Me inclino para abrazarla. Ella me envuelve con los brazos de inmediato y por un segundo, apenas uno, el dolor de cabeza que traigo desaparece.

—Buenos días para ti también. —Bromeo suavemente cuando nos separamos. Ella me sonríe, pero sus ojos delatan el cansancio. Desvío la mirada antes de que la emoción me traicione. Ahora mismo cualquier cosa me hace querer llorar, y verla así es una de ellas. —¿Ya desayunaste, ma?

—Sí. Por eso bajé un poco tarde. Te dejé solo casi una hora. —Dice, revisando el reloj que marca las nueve.

Eso me tranquiliza. Asiento y dejo la libreta en el mostrador como si eso me ayudara a volver a centrarme.

—¿Tú ya desayunaste? —Pregunta.

—Sí, mientras esperaba a que llegaran los primeros clientes —Respondo.

Le doy otro abrazo corto, uno automático, como si mi cuerpo lo necesitara, y después voy por un trapo rojo para limpiar algunas mesas vacías. Ha venido bastante gente en la última hora, pero logré atenderlos a todos, y eso, aunque sea pequeño, me hace sentir útil.

Mamá me sigue con una sonrisa cansada y también empieza a limpiar. Entre los dos atendemos a los nuevos clientes que acaban de entrar, y el ambiente se llena de voces, pedidos y el aroma a café recién molido.

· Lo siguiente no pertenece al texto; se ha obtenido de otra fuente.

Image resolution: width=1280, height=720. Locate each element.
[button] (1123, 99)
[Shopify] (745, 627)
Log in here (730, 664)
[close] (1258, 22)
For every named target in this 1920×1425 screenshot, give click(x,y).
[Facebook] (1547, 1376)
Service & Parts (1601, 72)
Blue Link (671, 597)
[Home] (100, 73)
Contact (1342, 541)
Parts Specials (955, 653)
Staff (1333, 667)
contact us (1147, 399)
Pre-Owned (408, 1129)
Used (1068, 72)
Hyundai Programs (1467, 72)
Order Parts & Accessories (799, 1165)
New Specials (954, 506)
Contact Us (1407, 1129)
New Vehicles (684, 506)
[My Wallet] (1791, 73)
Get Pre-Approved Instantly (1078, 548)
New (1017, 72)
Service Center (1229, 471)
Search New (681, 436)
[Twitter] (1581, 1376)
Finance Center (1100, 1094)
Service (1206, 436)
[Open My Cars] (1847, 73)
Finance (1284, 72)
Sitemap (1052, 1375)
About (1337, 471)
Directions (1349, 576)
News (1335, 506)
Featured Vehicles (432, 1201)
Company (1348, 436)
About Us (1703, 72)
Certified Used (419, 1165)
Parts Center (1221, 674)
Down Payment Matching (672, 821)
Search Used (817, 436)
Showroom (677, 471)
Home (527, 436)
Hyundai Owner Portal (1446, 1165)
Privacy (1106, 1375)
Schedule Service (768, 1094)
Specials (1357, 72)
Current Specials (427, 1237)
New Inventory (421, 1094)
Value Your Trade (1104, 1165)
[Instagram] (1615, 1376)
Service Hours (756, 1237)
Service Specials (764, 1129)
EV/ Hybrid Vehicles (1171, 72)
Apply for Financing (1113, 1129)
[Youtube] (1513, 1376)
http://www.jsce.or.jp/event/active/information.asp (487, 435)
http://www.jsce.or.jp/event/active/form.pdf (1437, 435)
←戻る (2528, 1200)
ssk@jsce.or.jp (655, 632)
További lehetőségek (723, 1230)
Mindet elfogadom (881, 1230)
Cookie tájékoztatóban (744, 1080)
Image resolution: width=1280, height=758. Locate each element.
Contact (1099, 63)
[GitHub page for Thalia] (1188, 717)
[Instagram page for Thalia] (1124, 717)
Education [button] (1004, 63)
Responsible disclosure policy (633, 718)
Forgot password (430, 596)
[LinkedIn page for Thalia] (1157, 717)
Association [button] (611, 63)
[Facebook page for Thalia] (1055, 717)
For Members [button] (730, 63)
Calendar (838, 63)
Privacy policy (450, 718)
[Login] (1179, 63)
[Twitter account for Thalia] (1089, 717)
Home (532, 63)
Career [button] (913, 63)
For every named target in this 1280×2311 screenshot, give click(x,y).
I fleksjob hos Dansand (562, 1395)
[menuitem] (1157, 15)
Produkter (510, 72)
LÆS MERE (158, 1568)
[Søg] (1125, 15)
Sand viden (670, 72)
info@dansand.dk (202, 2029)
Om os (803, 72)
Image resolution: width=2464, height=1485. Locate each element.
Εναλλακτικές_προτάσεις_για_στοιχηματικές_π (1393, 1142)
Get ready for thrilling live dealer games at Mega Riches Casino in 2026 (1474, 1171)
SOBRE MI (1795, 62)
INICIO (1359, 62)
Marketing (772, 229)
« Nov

Yo sigo concentrado en ordenar y limpiar. Los estantes más altos siempre han sido un problema para mis papás, así que James y yo solemos encargarnos de esas zonas. No quiero ni imaginar a mamá subiéndose a una silla y arriesgándose a una caída. No después de todo lo que ya estamos manejando.

Tener más de 1.75 tiene sus ventajas: no necesito bancos, solo estiro el brazo y limpio lo que sea. Como ahora.

Mientras paso el trapo por la parte más alta del estante, algo me hace cosquillas en la axila. Me sobresalto, bajo el brazo en automático y suelto una risa entre sorprendida y molesta.

—Mamá, sabes que no me gustan las cosquillas. —Digo riendo, pero cuando volteo, no es mamá.

Es Karl, con esa sonrisa enorme que siempre trae cuando sabe que hizo una travesura. Volteo al mostrador y mamá está riendo mientras sigue atendiendo.

—Ok, otra cosa con la que molestarte
—Dice él, levantando las cejas. Pongo los ojos en blanco.

—¿No te basta con verme cinco días a la semana? ¿Ahora también vienes los sábados hasta aquí? —Bromeo, dándole un pequeño empujón.

—Quería venir a saludar a tu familia, ver cómo está tu papá y cómo estás tú. —Responde, ofendido pero sincero.

Me detengo un momento. —Entonces perdón y gracias. —Digo.

—Y quería saber los precios. Más tarde voy a regresar con Gracie; la invité a tomar un café. —Añade, emocionándose de inmediato.